Extract to read:
Segment Open
Impactful Workplace and Learning Experiences of AI

Assessing AI-enabled processes for meaningful outcomes & professional growth.

Healthy Scepticism

Healthy scepticism of AI refers to the practice of critically engaging with AI outputs rather than accepting them at face value, an approach that is especially vital in healthcare. Research shows that 92% of general users do not verify AI-generated answers for accuracy, underscoring the risk of over-reliance without validation (Stillman et al., 2023).

In clinical contexts, however, this scepticism can be protective: studies note that clinicians often “negotiate” with AI recommendations, weighing them against professional judgment and established evidence, which helps mitigate errors (Sivaraman et al., 2023).

The concept of “healthy distrust” has even been proposed as a positive stance, recognizing that caution and verification are justified when AI is deployed in high-stakes settings (Paaßen et al., 2025).

Moreover, evidence suggests that low-veracity AI explanations may be more harmful than no explanations at all, as they erode user performance and decision-making (Nourani et al., 2020). By cultivating habits of verification, embedding explainability, and supporting professional training, healthcare systems can foster a culture where scepticism becomes a constructive tool to enhance both trust and safety in AI adoption.

Sources:

  • Stillman, J. (2023). Are You Too Trusting of AI Answers? 92 Percent of People Don’t Check It for Accuracy. Inc.com.
  • Sivaraman, V., Bukowski, L. A., Levin, J., Kahn, J. M., & Perer, A. (2023). Ignore, trust, or negotiate: understanding clinician acceptance of AI-based treatment recommendations in health care. In Proceedings of the 2023 CHI Conference on Human Factors in Computing Systems (pp. 1-18).
  • Paaßen, B., Alpsancar, S., Matzner, T., & Scharlau, I. (2025). Healthy Distrust in AI systems. arXiv preprint arXiv:2505.09747.
  • Nourani, M., Roy, C., Rahman, T., Ragan, E. D., Ruozzi, N., & Gogate, V. (2020). Don’t explain without verifying veracity: an evaluation of explainable ai with video activity recognition. arXiv preprint arXiv:2005.02335.
Segment Closed
Data section:
Segment Open
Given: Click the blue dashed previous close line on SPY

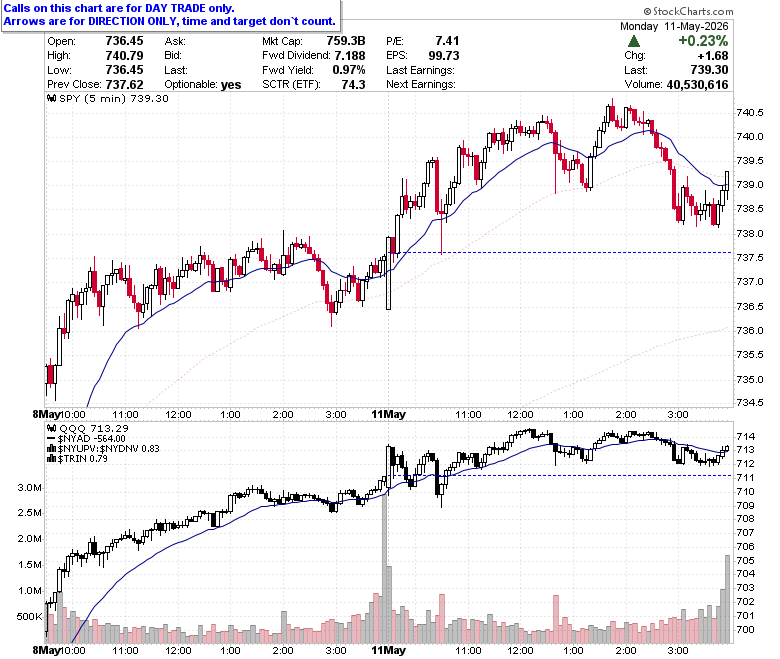Looking at the screenshot, I should (x=564, y=253).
Segment Closed
Exercises to complete:
[a] In the text on healthy scepticism, what percentage of general users do not verify AI-generated answers for accuracy?
[b] In the text on healthy scepticism, switch "healthcare systems" to "hospitals" and write out the part starting at "Moreover, evidence suggests" and ending at "Systems (pp. 1-18).".
[c] List the surnames of the first-named authors of all works given under "Sources" in the text on healthy scepticism.
Answer using only the text on healthy scepticism.

List of answers:
[a] 92% of general users do not verify them.

[b]
Moreover, evidence suggests that low-veracity AI explanations may be more harmful than no explanations at all, as they erode user performance and decision-making (Nourani et al., 2020). By cultivating habits of verification, embedding explainability, and supporting professional training, hospitals can foster a culture where scepticism becomes a constructive tool to enhance both trust and safety in AI adoption.

Sources:

  • Stillman, J. (2023). Are You Too Trusting of AI Answers? 92 Percent of People Don’t Check It for Accuracy. Inc.com.
  • Sivaraman, V., Bukowski, L. A., Levin, J., Kahn, J. M., & Perer, A. (2023). Ignore, trust, or negotiate: understanding clinician acceptance of AI-based treatment recommendations in health care. In Proceedings of the 2023 CHI Conference on Human Factors in Computing Systems (pp. 1-18).

[c] Stillman, Sivaraman, Paaßen, Nourani